La storia della canzone è influenzata tantissimo dalla lingua in cui i parolieri scrivono, e ci sono tecniche e procedure completamente differenti se cerchi di comporre dei testi in inglese, o in italiano, o in francese. Tra le scelte che denotano maggior prigrizia e minore ricerca di originalità, con le canzoni italiane, c’è l’abuso di monosillabi riempitivi: invece di costruire dei versi efficaci che si attaglino alla metrica richiesta, molto spesso si costruiscono dei versi un po’ come vengono e poi si mettono delle piccole pezze per raggiungere la lunghezza desiderata. O si temono parole un po’ lunghe e difficili da gestire si mettono in fila articoli, pronomi e congiunzioni uno alla volta. I monosillabi e bisillabi sono un po’ come i pezzi da uno e da due del Lego quando sei arrivato alla fine del muro e gli strati non corrispondono.

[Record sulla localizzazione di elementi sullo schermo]
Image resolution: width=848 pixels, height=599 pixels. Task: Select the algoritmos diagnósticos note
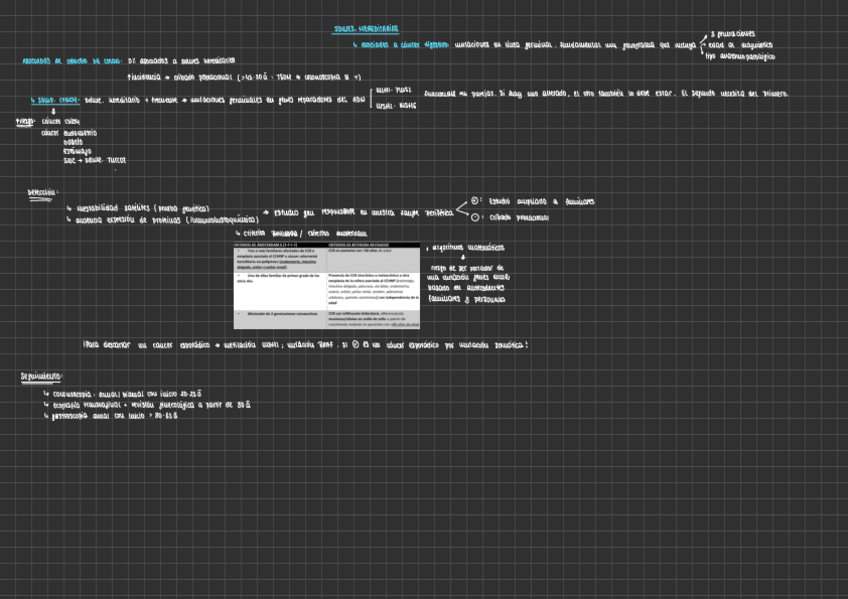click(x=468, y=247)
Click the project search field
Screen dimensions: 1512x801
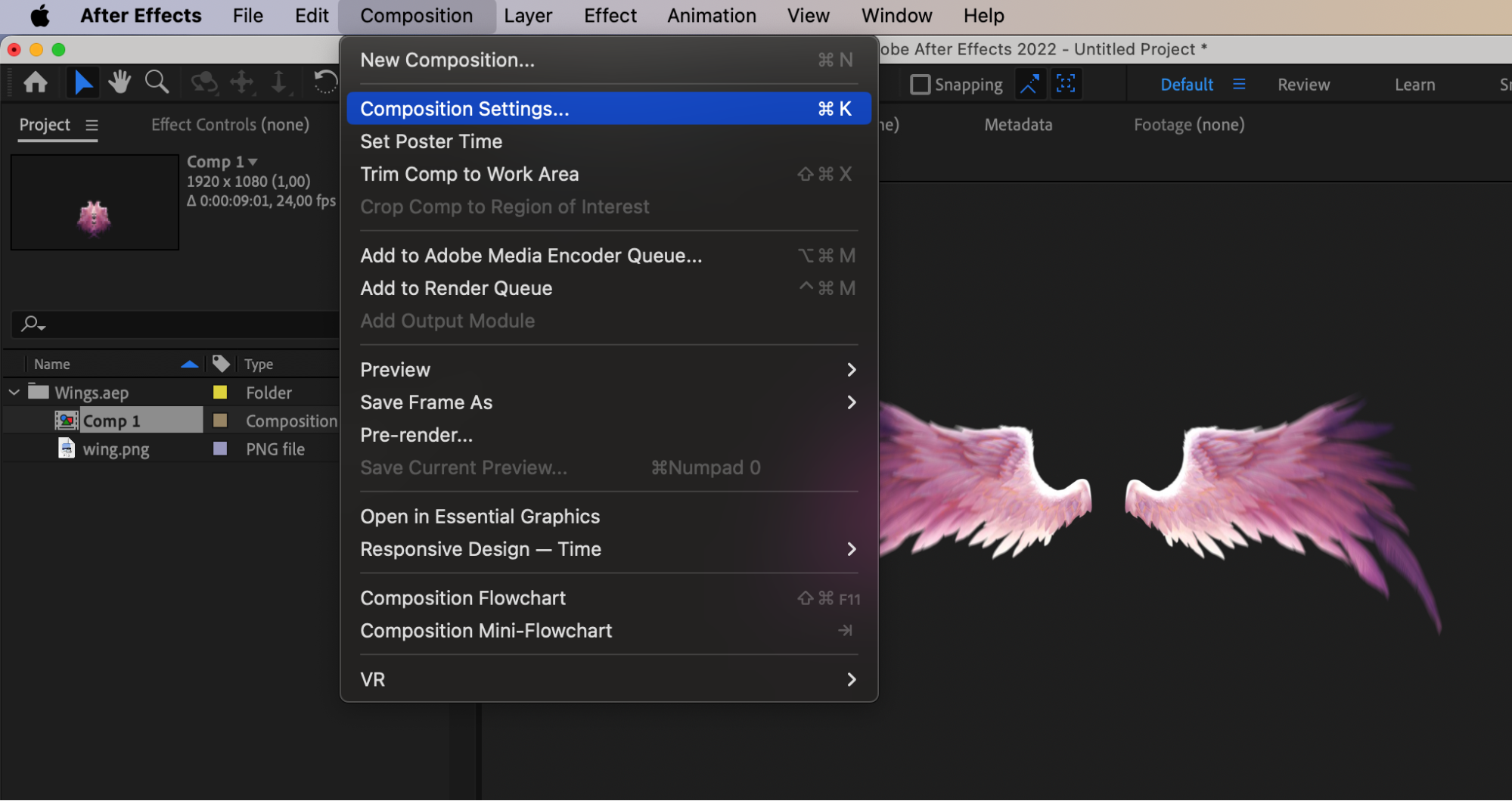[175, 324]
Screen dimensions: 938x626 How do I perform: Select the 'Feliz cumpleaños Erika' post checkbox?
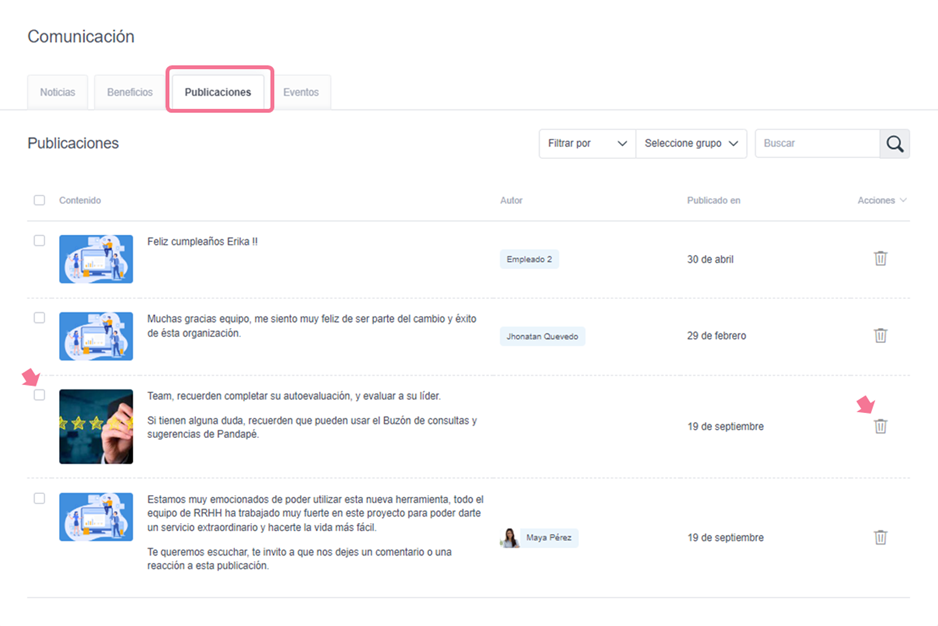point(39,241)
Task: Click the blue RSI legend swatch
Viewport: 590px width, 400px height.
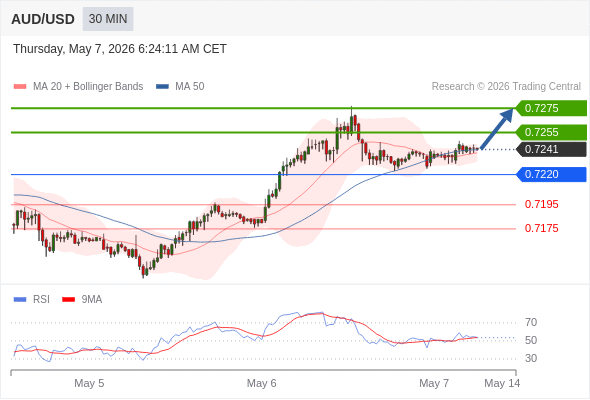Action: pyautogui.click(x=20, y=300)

COSE DA FARE:
- 1) Trascrivi il passo dell'articolo sui monosillabi nelle canzoni che comincia con le parole "La storia della" e finisce con "strati non corrispondono.".
- 2) Prosegui l'articolo sui monosillabi nelle canzoni italiane a partire dalla sua ultima frase.

RISPOSTE:
- 1)
La storia della canzone è influenzata tantissimo dalla lingua in cui i parolieri scrivono, e ci sono tecniche e procedure completamente differenti se cerchi di comporre dei testi in inglese, o in italiano, o in francese. Tra le scelte che denotano maggior prigrizia e minore ricerca di originalità, con le canzoni italiane, c’è l’abuso di monosillabi riempitivi: invece di costruire dei versi efficaci che si attaglino alla metrica richiesta, molto spesso si costruiscono dei versi un po’ come vengono e poi si mettono delle piccole pezze per raggiungere la lunghezza desiderata. O si temono parole un po’ lunghe e difficili da gestire si mettono in fila articoli, pronomi e congiunzioni uno alla volta. I monosillabi e bisillabi sono un po’ come i pezzi da uno e da due del Lego quando sei arrivato alla fine del muro e gli strati non corrispondono.

- 2)
Poi a volte coi monosillabi si possono fare lo stesso grandi cose, e dar loro un senso che supera ogni rischio di questo genere: prendete “E io tra di voi” di Aznavour o “Le tue mani su di me “ di Venditti o “Non son degno di te” di Morandi, in cui piccole parole diventano praticamente una sola. O “E tu come stai”, di Baglioni – che di bisillabi e monosillabi ha fatto metà dei suoi titoli – la cui grandezza è nelle implicazioni che attacca a una domanda così banale. Ora Baglioni lo ha rifatto, con una nuova canzone che si chiama “E noi due là”: e stavolta, mi pare, non è la stessa cosa.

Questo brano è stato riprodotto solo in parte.